Thread overview
Thread Specific Storage
Aug 17, 2001
Michael Lindner
Aug 17, 2001
Matthew Versluys
August 17, 2001
I always thought a nice feature missing from C/C++ was a storage class for thread specific storage. For instance:

	perthread int x;

would declare an int that had a unique instance in every thread created. Very easy to implement (just reserve space on the thread's stack before jumping to the thread's function), but nobody's miplemented it - the only thread-specific storage interface is the ugly POSIX thing with unique keys and all sorts of lookups.
August 17, 2001
Microsoft has an extension which does this in C++
__declspec(thread)

as well as an API for Thread Local Storage.

Cheers,
Matt.

"Michael Lindner" <mikell@optonline.net> wrote in message news:3B7C8487.89994CFC@optonline.net...
> I always thought a nice feature missing from C/C++ was a storage class for thread specific storage. For instance:
>
> perthread int x;
>
> would declare an int that had a unique instance in every thread created. Very easy to implement (just reserve space on the thread's stack before jumping to the thread's function), but nobody's miplemented it - the only thread-specific storage interface is the ugly POSIX thing with unique keys and all sorts of lookups.


August 17, 2001
Look at the LX thread. To me, that's an instance of the general class of "pragmas". In LX:

    {thread_specific} int X

There are so many such cases that you don't want it to be part of the language. To wit, LX language-defined pragmas exist for:

    linkage (Asm, C, etc)
    argument passing conventions
    size and bit size (of fields in structs)
    address of object, or offset in struct
    alignment
    width of memory accesses (*see note 1*)
    memory space for accessing an entitty (I/O, data, for a MC68000, 16, 24
or 32-bit space, etc)
    inlining (specified either at declaration site or call site)
    thread-specific storage
    synchronous access in multi-threaded environments
    symbol to be exported or imported from a DLL
    near or far pointers
    structure packing
    optimization levels
    Whether arguments are passed by value or by reference
    Whether a value has to live in a register, and optionally, in which
register
    Linkage sections (.text, .data, .init_text, etc)
    Whether an object is used only at initialization or only at exit time

And I'm probably forgetting a few. The important point is: the general syntax and framework allows this list to be extended as needs to be.
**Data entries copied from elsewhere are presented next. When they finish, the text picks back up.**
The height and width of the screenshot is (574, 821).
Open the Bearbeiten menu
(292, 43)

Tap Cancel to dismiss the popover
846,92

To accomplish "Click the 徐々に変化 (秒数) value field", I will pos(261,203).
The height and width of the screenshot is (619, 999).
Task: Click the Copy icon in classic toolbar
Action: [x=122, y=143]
(*note 1*) As a programmer of real time systems, I once ran accross the following interesting problem. Assume ptr is a pointer to a volatile 16-bit int, I was doing:

    *ptr |= 8

The Microsoft compiler decided: well, 8 fits on 8 bits, right, so I can go ahead and do a 8-bit OR. Too bad, ptr was pointing to some VME-bus bridge that took 16-bit accesses and byte-swapped them for me (VME being good-endian, while x86 is bad-endian). The byte-swapping hardware did not trigger on the 8-bit access, and I ended up flipping the wrong bit. Talk about a pain to debug ;-)


Christophe

Matthew Versluys wrote:

> Microsoft has an extension which does this in C++
> __declspec(thread)
>
> as well as an API for Thread Local Storage.
>
> Cheers,
> Matt.
>
> "Michael Lindner" <mikell@optonline.net> wrote in message news:3B7C8487.89994CFC@optonline.net...
> > I always thought a nice feature missing from C/C++ was a storage class for thread specific storage. For instance:
> >
> > perthread int x;
> >
> > would declare an int that had a unique instance in every thread created. Very easy to implement (just reserve space on the thread's stack before jumping to the thread's function), but nobody's miplemented it - the only thread-specific storage interface is the ugly POSIX thing with unique keys and all sorts of lookups.